(Stored data)
=== Begin Enclosure ===

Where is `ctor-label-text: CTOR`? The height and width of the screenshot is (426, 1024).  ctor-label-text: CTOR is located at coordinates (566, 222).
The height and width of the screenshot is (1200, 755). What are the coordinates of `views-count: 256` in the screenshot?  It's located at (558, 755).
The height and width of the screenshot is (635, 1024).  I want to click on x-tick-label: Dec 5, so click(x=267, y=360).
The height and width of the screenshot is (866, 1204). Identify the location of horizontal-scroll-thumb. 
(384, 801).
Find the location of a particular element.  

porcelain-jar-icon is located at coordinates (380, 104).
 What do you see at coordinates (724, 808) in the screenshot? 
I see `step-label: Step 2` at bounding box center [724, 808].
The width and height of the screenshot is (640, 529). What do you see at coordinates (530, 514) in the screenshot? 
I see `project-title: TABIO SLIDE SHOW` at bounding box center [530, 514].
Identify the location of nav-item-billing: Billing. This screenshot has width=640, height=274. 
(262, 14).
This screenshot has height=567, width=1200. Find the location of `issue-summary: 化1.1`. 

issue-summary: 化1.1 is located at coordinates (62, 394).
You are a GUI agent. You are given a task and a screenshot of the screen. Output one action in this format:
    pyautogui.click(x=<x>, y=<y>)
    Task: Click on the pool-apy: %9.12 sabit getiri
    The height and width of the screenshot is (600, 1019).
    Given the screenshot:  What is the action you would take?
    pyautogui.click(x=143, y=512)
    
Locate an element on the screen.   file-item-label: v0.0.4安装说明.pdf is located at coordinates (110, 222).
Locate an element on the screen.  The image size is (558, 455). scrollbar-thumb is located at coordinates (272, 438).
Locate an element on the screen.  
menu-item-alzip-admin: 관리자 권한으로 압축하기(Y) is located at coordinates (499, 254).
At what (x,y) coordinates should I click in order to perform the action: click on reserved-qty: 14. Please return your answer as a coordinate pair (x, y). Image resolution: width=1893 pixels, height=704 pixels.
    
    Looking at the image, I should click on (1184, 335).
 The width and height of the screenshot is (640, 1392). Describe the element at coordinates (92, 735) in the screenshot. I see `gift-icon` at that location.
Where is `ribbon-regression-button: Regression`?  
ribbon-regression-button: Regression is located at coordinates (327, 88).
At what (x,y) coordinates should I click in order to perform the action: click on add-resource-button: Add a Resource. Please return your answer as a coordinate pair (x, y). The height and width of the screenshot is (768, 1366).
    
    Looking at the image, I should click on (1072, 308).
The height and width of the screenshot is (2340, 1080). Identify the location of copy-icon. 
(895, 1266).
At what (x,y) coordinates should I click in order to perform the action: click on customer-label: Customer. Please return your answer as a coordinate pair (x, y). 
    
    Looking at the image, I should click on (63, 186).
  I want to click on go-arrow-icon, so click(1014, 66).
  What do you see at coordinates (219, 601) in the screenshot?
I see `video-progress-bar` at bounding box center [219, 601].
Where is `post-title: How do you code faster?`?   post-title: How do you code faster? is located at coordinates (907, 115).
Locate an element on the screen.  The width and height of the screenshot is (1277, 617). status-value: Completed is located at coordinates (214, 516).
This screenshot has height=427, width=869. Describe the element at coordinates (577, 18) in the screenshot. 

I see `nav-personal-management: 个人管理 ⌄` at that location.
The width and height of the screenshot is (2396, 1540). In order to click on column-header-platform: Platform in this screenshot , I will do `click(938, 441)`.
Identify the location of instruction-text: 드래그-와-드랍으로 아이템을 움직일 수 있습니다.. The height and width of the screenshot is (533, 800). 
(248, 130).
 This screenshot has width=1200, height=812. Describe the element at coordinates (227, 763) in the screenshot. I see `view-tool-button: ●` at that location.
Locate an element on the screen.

=== End Enclosure ===

◆ ACTIVITY ◆
Reproduce every row above word for word, with nothing changed.

◆ TASK OUTPUT ◆
Where is `ctor-label-text: CTOR`? The height and width of the screenshot is (426, 1024).  ctor-label-text: CTOR is located at coordinates (566, 222).
The height and width of the screenshot is (1200, 755). What are the coordinates of `views-count: 256` in the screenshot?  It's located at (558, 755).
The height and width of the screenshot is (635, 1024).  I want to click on x-tick-label: Dec 5, so click(x=267, y=360).
The height and width of the screenshot is (866, 1204). Identify the location of horizontal-scroll-thumb. 
(384, 801).
Find the location of a particular element.  

porcelain-jar-icon is located at coordinates (380, 104).
 What do you see at coordinates (724, 808) in the screenshot? 
I see `step-label: Step 2` at bounding box center [724, 808].
The width and height of the screenshot is (640, 529). What do you see at coordinates (530, 514) in the screenshot? 
I see `project-title: TABIO SLIDE SHOW` at bounding box center [530, 514].
Identify the location of nav-item-billing: Billing. This screenshot has width=640, height=274. 
(262, 14).
This screenshot has height=567, width=1200. Find the location of `issue-summary: 化1.1`. 

issue-summary: 化1.1 is located at coordinates (62, 394).
You are a GUI agent. You are given a task and a screenshot of the screen. Output one action in this format:
    pyautogui.click(x=<x>, y=<y>)
    Task: Click on the pool-apy: %9.12 sabit getiri
    The height and width of the screenshot is (600, 1019).
    Given the screenshot:  What is the action you would take?
    pyautogui.click(x=143, y=512)
    
Locate an element on the screen.   file-item-label: v0.0.4安装说明.pdf is located at coordinates (110, 222).
Locate an element on the screen.  The image size is (558, 455). scrollbar-thumb is located at coordinates (272, 438).
Locate an element on the screen.  
menu-item-alzip-admin: 관리자 권한으로 압축하기(Y) is located at coordinates (499, 254).
At what (x,y) coordinates should I click in order to perform the action: click on reserved-qty: 14. Please return your answer as a coordinate pair (x, y). Image resolution: width=1893 pixels, height=704 pixels.
    
    Looking at the image, I should click on (1184, 335).
 The width and height of the screenshot is (640, 1392). Describe the element at coordinates (92, 735) in the screenshot. I see `gift-icon` at that location.
Where is `ribbon-regression-button: Regression`?  
ribbon-regression-button: Regression is located at coordinates (327, 88).
At what (x,y) coordinates should I click in order to perform the action: click on add-resource-button: Add a Resource. Please return your answer as a coordinate pair (x, y). The height and width of the screenshot is (768, 1366).
    
    Looking at the image, I should click on (1072, 308).
The height and width of the screenshot is (2340, 1080). Identify the location of copy-icon. 
(895, 1266).
At what (x,y) coordinates should I click in order to perform the action: click on customer-label: Customer. Please return your answer as a coordinate pair (x, y). 
    
    Looking at the image, I should click on (63, 186).
  I want to click on go-arrow-icon, so click(1014, 66).
  What do you see at coordinates (219, 601) in the screenshot?
I see `video-progress-bar` at bounding box center [219, 601].
Where is `post-title: How do you code faster?`?   post-title: How do you code faster? is located at coordinates (907, 115).
Locate an element on the screen.  The width and height of the screenshot is (1277, 617). status-value: Completed is located at coordinates (214, 516).
This screenshot has height=427, width=869. Describe the element at coordinates (577, 18) in the screenshot. 

I see `nav-personal-management: 个人管理 ⌄` at that location.
The width and height of the screenshot is (2396, 1540). In order to click on column-header-platform: Platform in this screenshot , I will do `click(938, 441)`.
Identify the location of instruction-text: 드래그-와-드랍으로 아이템을 움직일 수 있습니다.. The height and width of the screenshot is (533, 800). 
(248, 130).
 This screenshot has width=1200, height=812. Describe the element at coordinates (227, 763) in the screenshot. I see `view-tool-button: ●` at that location.
Locate an element on the screen.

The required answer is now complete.